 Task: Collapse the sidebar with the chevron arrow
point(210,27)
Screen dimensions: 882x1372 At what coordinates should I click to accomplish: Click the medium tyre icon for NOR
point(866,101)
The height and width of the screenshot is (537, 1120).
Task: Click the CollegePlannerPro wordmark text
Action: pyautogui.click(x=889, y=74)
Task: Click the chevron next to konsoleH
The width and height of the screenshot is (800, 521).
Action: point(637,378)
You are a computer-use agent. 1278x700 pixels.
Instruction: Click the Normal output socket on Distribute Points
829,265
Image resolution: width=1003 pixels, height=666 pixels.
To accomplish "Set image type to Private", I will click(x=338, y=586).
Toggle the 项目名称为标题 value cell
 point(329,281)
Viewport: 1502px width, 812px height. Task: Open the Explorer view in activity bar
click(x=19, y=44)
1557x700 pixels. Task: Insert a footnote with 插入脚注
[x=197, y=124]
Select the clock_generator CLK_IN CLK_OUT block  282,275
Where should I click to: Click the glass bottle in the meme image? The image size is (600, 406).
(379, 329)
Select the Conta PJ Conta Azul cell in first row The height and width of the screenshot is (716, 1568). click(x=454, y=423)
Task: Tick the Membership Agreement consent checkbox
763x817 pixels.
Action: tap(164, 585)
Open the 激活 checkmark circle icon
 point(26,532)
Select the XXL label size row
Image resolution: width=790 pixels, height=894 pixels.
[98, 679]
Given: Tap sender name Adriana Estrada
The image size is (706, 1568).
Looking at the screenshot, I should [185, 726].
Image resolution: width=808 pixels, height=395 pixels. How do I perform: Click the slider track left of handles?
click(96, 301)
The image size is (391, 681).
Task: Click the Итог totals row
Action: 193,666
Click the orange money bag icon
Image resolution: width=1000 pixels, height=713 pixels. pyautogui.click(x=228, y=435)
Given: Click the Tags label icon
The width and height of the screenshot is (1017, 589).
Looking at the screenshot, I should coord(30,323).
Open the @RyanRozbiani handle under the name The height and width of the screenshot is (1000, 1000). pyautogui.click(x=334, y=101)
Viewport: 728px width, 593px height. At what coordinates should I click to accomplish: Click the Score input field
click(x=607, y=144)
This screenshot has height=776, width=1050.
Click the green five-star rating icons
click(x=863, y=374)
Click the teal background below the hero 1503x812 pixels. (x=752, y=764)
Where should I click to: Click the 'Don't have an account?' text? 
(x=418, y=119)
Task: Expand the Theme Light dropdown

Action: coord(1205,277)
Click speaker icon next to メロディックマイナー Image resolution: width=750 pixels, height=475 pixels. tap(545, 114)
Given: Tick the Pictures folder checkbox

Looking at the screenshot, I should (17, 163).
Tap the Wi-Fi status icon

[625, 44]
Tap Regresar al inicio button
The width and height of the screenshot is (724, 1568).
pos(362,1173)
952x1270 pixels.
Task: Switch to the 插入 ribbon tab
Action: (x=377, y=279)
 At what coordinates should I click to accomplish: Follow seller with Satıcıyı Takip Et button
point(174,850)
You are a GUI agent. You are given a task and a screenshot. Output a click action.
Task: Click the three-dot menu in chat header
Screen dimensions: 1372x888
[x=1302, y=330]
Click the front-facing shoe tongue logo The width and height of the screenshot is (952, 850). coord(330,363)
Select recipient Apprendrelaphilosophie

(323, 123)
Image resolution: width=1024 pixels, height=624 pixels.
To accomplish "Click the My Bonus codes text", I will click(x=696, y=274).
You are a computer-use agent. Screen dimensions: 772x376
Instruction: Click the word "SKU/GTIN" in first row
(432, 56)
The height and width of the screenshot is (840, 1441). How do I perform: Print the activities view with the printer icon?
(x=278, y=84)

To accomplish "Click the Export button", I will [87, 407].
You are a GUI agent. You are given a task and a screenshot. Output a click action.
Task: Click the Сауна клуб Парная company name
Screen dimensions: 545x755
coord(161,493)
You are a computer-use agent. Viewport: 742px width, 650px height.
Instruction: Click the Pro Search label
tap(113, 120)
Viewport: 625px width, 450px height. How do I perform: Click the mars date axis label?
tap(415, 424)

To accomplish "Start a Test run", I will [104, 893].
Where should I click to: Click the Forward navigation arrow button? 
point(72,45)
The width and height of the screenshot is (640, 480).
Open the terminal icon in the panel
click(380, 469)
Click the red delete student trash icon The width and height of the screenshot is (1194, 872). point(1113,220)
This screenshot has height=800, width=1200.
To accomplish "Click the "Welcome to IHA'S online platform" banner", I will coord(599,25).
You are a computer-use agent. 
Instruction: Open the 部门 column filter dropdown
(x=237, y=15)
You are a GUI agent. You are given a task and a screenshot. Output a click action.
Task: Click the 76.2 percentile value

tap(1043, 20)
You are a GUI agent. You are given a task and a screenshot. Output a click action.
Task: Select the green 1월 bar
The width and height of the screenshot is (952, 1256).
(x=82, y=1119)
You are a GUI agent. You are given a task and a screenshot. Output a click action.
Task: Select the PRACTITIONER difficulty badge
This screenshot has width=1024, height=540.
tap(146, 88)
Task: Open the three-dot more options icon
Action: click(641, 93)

**WORK ORDER**
An identical copy of the preceding records should be returned.

**OUTPUT OF THE TASK**
 Task: Collapse the sidebar with the chevron arrow
point(210,27)
Screen dimensions: 882x1372 At what coordinates should I click to accomplish: Click the medium tyre icon for NOR
point(866,101)
The height and width of the screenshot is (537, 1120).
Task: Click the CollegePlannerPro wordmark text
Action: pyautogui.click(x=889, y=74)
Task: Click the chevron next to konsoleH
The width and height of the screenshot is (800, 521).
Action: point(637,378)
You are a computer-use agent. 1278x700 pixels.
Instruction: Click the Normal output socket on Distribute Points
829,265
Image resolution: width=1003 pixels, height=666 pixels.
To accomplish "Set image type to Private", I will click(x=338, y=586).
Toggle the 项目名称为标题 value cell
 point(329,281)
Viewport: 1502px width, 812px height. Task: Open the Explorer view in activity bar
click(x=19, y=44)
1557x700 pixels. Task: Insert a footnote with 插入脚注
[x=197, y=124]
Select the clock_generator CLK_IN CLK_OUT block  282,275
Where should I click to: Click the glass bottle in the meme image? The image size is (600, 406).
(379, 329)
Select the Conta PJ Conta Azul cell in first row The height and width of the screenshot is (716, 1568). click(x=454, y=423)
Task: Tick the Membership Agreement consent checkbox
763x817 pixels.
Action: tap(164, 585)
Open the 激活 checkmark circle icon
 point(26,532)
Select the XXL label size row
Image resolution: width=790 pixels, height=894 pixels.
[98, 679]
Given: Tap sender name Adriana Estrada
The image size is (706, 1568).
Looking at the screenshot, I should [185, 726].
Image resolution: width=808 pixels, height=395 pixels. How do I perform: Click the slider track left of handles?
click(96, 301)
The image size is (391, 681).
Task: Click the Итог totals row
Action: 193,666
Click the orange money bag icon
Image resolution: width=1000 pixels, height=713 pixels. pyautogui.click(x=228, y=435)
Given: Click the Tags label icon
The width and height of the screenshot is (1017, 589).
Looking at the screenshot, I should coord(30,323).
Open the @RyanRozbiani handle under the name The height and width of the screenshot is (1000, 1000). pyautogui.click(x=334, y=101)
Viewport: 728px width, 593px height. At what coordinates should I click to accomplish: Click the Score input field
click(x=607, y=144)
This screenshot has height=776, width=1050.
Click the green five-star rating icons
click(x=863, y=374)
Click the teal background below the hero 1503x812 pixels. (x=752, y=764)
Where should I click to: Click the 'Don't have an account?' text? 
(x=418, y=119)
Task: Expand the Theme Light dropdown

Action: coord(1205,277)
Click speaker icon next to メロディックマイナー Image resolution: width=750 pixels, height=475 pixels. tap(545, 114)
Given: Tick the Pictures folder checkbox

Looking at the screenshot, I should (17, 163).
Tap the Wi-Fi status icon

[625, 44]
Tap Regresar al inicio button
The width and height of the screenshot is (724, 1568).
pos(362,1173)
952x1270 pixels.
Task: Switch to the 插入 ribbon tab
Action: (x=377, y=279)
 At what coordinates should I click to accomplish: Follow seller with Satıcıyı Takip Et button
point(174,850)
You are a GUI agent. You are given a task and a screenshot. Output a click action.
Task: Click the three-dot menu in chat header
Screen dimensions: 1372x888
[x=1302, y=330]
Click the front-facing shoe tongue logo The width and height of the screenshot is (952, 850). coord(330,363)
Select recipient Apprendrelaphilosophie

(323, 123)
Image resolution: width=1024 pixels, height=624 pixels.
To accomplish "Click the My Bonus codes text", I will click(x=696, y=274).
You are a computer-use agent. Screen dimensions: 772x376
Instruction: Click the word "SKU/GTIN" in first row
(432, 56)
The height and width of the screenshot is (840, 1441). How do I perform: Print the activities view with the printer icon?
(x=278, y=84)

To accomplish "Click the Export button", I will [87, 407].
You are a GUI agent. You are given a task and a screenshot. Output a click action.
Task: Click the Сауна клуб Парная company name
Screen dimensions: 545x755
coord(161,493)
You are a computer-use agent. Viewport: 742px width, 650px height.
Instruction: Click the Pro Search label
tap(113, 120)
Viewport: 625px width, 450px height. How do I perform: Click the mars date axis label?
tap(415, 424)

To accomplish "Start a Test run", I will [104, 893].
Where should I click to: Click the Forward navigation arrow button? 
point(72,45)
The width and height of the screenshot is (640, 480).
Open the terminal icon in the panel
click(380, 469)
Click the red delete student trash icon The width and height of the screenshot is (1194, 872). point(1113,220)
This screenshot has height=800, width=1200.
To accomplish "Click the "Welcome to IHA'S online platform" banner", I will coord(599,25).
You are a computer-use agent. 
Instruction: Open the 部门 column filter dropdown
(x=237, y=15)
You are a GUI agent. You are given a task and a screenshot. Output a click action.
Task: Click the 76.2 percentile value

tap(1043, 20)
You are a GUI agent. You are given a task and a screenshot. Output a click action.
Task: Select the green 1월 bar
The width and height of the screenshot is (952, 1256).
(x=82, y=1119)
You are a GUI agent. You are given a task and a screenshot. Output a click action.
Task: Select the PRACTITIONER difficulty badge
This screenshot has width=1024, height=540.
tap(146, 88)
Task: Open the three-dot more options icon
Action: click(641, 93)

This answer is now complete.